Dexcom (Nasdaq:DXCM) (Nasdaq:DXCM) shares plummeted today on second-quarter results that came in mixed compared to the consensus forecast.
Shares of DXCM fell more than 40% to $63.96 apiece in morning trading today. MassDevice‘s MedTech 100 Index was down slightly.
The San Diego-based continuous glucose monitor (CGM) maker yesterday evening reported profits of $143.5 million. That equals 36¢ per share on sales of $1.004 billion for the quarter ended June 30, 2024.
Dexcom recorded a 23.8% bottom-line gain on a sales increase of 15.3%.
Adjusted to exclude one-time items, earnings per share came in at 43¢. That landed 4¢ ahead of expectations on Wall Street. Sales fell $33 million short of revenues expected by the experts, though.
In reporting its second-quarter results, Dexcom also announced a $750 million share repurchase program.
Recent highlights for the quarter include launching a direct-to-watch feature for the G7 CGM and new automated insulin delivery integrations. Kevin Sayer, Dexcom’s chair, president and CEO, told Drug Delivery Business News about some of Dexcom’s plans last month.
“While Dexcom advanced several key strategic initiatives in the second quarter, our execution did not meet our high standards,” said Sayer. “We have a unique opportunity to serve millions of more customers around the world with our differentiated product portfolio and we are taking action to improve our execution and best position ourselves for continued long-term growth.”

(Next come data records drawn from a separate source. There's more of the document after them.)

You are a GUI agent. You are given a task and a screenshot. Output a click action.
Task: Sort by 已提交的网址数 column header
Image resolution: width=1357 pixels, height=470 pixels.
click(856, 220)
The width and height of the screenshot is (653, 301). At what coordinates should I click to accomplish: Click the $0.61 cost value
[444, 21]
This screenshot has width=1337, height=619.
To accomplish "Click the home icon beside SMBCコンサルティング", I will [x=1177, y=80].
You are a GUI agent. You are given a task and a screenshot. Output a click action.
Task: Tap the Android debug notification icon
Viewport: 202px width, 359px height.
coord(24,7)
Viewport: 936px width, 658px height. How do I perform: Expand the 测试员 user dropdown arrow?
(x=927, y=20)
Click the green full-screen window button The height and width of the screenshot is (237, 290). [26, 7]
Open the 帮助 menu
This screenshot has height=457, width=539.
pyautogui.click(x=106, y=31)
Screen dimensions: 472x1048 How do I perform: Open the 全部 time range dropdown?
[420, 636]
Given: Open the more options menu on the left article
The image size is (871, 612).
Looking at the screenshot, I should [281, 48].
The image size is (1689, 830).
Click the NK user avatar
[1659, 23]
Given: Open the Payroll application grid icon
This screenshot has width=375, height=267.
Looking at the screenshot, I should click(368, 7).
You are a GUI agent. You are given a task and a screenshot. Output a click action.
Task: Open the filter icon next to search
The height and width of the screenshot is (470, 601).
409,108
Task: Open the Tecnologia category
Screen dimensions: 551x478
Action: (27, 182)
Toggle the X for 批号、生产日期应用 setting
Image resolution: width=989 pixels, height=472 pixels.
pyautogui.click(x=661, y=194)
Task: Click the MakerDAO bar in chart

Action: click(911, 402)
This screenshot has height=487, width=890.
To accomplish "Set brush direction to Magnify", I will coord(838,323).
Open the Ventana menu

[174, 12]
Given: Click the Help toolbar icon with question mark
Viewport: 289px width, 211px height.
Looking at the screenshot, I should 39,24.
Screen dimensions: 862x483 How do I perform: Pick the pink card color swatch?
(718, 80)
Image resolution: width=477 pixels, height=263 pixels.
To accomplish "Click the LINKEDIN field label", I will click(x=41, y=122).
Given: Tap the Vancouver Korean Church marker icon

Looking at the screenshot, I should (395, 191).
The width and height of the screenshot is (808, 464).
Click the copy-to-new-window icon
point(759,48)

Dexcom lowered its 2024 sales guidance from between $4.2 billion and $4.35 billion to between $4 billion and $4.05 billion. The company forecasts growth between 11% and 13%.
The analysts’ view
BTIG’s Marie Thibault and Sam Eiber highlighted three factors driving the Dexcom misses and guidance cut. The company cited lower new patient adds due to a salesforce reorganization, faster broad patient eligibility for G7 rebates combined with lower new starts and lower share in the durable medical equipment (DME) channel.
“This Q2 report was certainly a shock but at this early stage we do not think the issues are structural or irreparable,” the analysts wrote. “Ramps take time and we expect new sales reps can gain their footing by late this year into early 2025. The rebate headwind is expected to peak in Q3. We expect greater attention to relationships in the DME channel can start to reverse the share loss over the next few quarters.”
Management took responsibility for the execution issues, as Sayer outlined. The analysts feel that the CGM market potential remains unchanged and no new dynamic emerged, despite the Dexcom results.
“We think DXCM does still deserve a premium to these peers, since it is more profitable than most, retains a strong position in a market duopoly, and has a path back to higher growth,” they said.